> [What is needed] From the line containing "Discord (548, 2228)" to the last line of the records, please reproduce every line exactly and nothing more.

> [Data for analysis]
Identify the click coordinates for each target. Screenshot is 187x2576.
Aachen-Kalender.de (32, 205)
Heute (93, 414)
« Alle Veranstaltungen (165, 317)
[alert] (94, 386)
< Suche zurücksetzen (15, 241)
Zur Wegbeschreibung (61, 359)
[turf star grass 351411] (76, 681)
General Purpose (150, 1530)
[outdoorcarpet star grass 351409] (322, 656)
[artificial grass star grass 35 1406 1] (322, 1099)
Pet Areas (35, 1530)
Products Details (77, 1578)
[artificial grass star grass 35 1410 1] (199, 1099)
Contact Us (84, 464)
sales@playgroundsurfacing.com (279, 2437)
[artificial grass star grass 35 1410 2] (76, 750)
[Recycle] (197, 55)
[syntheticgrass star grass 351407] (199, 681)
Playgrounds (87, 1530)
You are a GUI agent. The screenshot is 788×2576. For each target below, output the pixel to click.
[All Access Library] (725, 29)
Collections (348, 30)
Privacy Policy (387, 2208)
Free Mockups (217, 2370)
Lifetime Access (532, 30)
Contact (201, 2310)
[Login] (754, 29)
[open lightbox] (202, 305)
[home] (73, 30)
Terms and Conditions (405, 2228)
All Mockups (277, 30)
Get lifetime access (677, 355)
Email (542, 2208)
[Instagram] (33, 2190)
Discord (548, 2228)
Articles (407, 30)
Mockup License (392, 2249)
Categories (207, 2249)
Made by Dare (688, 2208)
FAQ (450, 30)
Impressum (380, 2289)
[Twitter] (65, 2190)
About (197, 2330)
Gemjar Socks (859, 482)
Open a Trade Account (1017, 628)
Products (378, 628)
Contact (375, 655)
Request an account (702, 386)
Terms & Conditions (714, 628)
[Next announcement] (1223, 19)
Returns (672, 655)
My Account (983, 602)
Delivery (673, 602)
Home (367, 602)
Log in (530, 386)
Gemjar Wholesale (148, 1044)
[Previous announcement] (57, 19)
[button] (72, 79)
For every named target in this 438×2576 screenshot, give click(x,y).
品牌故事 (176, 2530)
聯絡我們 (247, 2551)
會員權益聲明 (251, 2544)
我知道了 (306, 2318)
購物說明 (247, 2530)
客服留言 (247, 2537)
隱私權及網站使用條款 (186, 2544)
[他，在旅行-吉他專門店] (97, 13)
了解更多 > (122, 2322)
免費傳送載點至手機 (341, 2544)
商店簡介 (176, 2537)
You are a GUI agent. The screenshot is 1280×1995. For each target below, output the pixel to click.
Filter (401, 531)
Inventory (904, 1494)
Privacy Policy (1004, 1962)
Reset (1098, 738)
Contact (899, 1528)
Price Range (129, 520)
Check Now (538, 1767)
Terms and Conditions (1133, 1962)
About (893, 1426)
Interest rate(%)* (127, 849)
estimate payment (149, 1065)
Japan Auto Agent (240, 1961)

> [Answer to this problem]
Discord (548, 2228)
Articles (407, 30)
Mockup License (392, 2249)
Categories (207, 2249)
Made by Dare (688, 2208)
FAQ (450, 30)
Impressum (380, 2289)
[Twitter] (65, 2190)
About (197, 2330)
Gemjar Socks (859, 482)
Open a Trade Account (1017, 628)
Products (378, 628)
Contact (375, 655)
Request an account (702, 386)
Terms & Conditions (714, 628)
[Next announcement] (1223, 19)
Returns (672, 655)
My Account (983, 602)
Delivery (673, 602)
Home (367, 602)
Log in (530, 386)
Gemjar Wholesale (148, 1044)
[Previous announcement] (57, 19)
[button] (72, 79)
For every named target in this 438×2576 screenshot, give click(x,y).
品牌故事 (176, 2530)
聯絡我們 (247, 2551)
會員權益聲明 (251, 2544)
我知道了 (306, 2318)
購物說明 (247, 2530)
客服留言 (247, 2537)
隱私權及網站使用條款 (186, 2544)
[他，在旅行-吉他專門店] (97, 13)
了解更多 > (122, 2322)
免費傳送載點至手機 (341, 2544)
商店簡介 (176, 2537)
You are a GUI agent. The screenshot is 1280×1995. For each target below, output the pixel to click.
Filter (401, 531)
Inventory (904, 1494)
Privacy Policy (1004, 1962)
Reset (1098, 738)
Contact (899, 1528)
Price Range (129, 520)
Check Now (538, 1767)
Terms and Conditions (1133, 1962)
About (893, 1426)
Interest rate(%)* (127, 849)
estimate payment (149, 1065)
Japan Auto Agent (240, 1961)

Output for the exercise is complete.